◆ Given records ◆
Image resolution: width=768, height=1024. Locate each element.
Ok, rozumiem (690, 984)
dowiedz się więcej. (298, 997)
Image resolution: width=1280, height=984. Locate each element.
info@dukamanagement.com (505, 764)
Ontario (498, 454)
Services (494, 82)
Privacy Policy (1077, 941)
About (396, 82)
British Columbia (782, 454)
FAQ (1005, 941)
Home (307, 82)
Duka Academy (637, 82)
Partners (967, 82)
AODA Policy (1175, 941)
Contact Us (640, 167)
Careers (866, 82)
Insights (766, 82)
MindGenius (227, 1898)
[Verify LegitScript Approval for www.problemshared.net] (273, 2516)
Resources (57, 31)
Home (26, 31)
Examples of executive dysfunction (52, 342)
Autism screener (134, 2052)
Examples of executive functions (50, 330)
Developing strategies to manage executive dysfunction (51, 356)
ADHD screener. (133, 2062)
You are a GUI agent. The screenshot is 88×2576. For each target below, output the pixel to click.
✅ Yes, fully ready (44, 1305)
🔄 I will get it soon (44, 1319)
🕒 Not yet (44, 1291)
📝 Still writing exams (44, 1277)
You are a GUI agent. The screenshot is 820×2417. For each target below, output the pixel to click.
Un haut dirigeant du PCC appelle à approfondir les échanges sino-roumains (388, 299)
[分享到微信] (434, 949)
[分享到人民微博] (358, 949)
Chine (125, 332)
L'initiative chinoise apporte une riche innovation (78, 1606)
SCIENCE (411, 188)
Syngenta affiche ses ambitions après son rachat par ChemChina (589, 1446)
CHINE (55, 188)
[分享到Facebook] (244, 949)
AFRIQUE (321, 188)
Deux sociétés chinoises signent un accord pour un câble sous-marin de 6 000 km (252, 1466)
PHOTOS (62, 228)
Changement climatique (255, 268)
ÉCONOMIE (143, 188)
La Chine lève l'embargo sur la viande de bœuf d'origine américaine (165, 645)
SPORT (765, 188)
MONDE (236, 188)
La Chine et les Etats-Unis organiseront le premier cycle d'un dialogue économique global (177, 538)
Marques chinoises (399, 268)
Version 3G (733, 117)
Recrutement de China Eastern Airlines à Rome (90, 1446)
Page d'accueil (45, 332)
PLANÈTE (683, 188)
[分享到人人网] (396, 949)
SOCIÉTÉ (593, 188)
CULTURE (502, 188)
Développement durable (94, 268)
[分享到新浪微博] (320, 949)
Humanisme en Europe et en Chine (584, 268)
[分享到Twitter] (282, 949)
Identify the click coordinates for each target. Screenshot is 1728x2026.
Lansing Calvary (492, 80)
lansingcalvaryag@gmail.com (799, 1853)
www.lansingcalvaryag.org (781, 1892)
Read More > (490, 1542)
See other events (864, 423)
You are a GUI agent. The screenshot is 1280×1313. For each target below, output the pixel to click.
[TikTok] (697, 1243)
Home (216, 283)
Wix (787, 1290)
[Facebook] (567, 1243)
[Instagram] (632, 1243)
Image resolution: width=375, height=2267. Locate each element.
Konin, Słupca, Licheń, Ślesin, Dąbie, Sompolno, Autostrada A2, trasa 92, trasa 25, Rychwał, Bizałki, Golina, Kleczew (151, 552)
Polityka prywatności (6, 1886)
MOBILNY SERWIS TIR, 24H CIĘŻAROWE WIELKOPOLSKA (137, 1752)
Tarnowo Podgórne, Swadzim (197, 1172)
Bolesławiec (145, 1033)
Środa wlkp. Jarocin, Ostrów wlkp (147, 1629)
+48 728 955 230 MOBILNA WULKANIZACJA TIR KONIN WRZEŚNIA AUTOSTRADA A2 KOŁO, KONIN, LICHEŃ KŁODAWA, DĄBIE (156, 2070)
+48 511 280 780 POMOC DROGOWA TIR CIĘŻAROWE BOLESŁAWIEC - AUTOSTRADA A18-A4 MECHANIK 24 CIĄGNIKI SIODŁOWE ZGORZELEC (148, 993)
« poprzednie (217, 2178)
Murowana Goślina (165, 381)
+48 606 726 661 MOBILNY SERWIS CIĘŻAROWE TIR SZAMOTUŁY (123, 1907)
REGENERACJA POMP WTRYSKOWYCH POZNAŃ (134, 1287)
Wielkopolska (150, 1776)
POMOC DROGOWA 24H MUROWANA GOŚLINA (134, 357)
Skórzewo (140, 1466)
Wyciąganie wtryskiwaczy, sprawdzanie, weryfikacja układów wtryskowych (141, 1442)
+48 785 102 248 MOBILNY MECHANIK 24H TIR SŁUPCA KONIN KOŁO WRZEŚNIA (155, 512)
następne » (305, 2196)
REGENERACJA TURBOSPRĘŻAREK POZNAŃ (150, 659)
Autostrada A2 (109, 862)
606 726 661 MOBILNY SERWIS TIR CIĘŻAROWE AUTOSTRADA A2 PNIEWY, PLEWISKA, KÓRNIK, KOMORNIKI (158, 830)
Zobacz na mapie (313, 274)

◆ What you should do ◆
A verbatim transcription is required: the first line of the listing, the line containing "AODA Policy (1175, 941)", and every line between them.

◆ Task output ◆
Image resolution: width=768, height=1024. Locate each element.
Ok, rozumiem (690, 984)
dowiedz się więcej. (298, 997)
Image resolution: width=1280, height=984. Locate each element.
info@dukamanagement.com (505, 764)
Ontario (498, 454)
Services (494, 82)
Privacy Policy (1077, 941)
About (396, 82)
British Columbia (782, 454)
FAQ (1005, 941)
Home (307, 82)
Duka Academy (637, 82)
Partners (967, 82)
AODA Policy (1175, 941)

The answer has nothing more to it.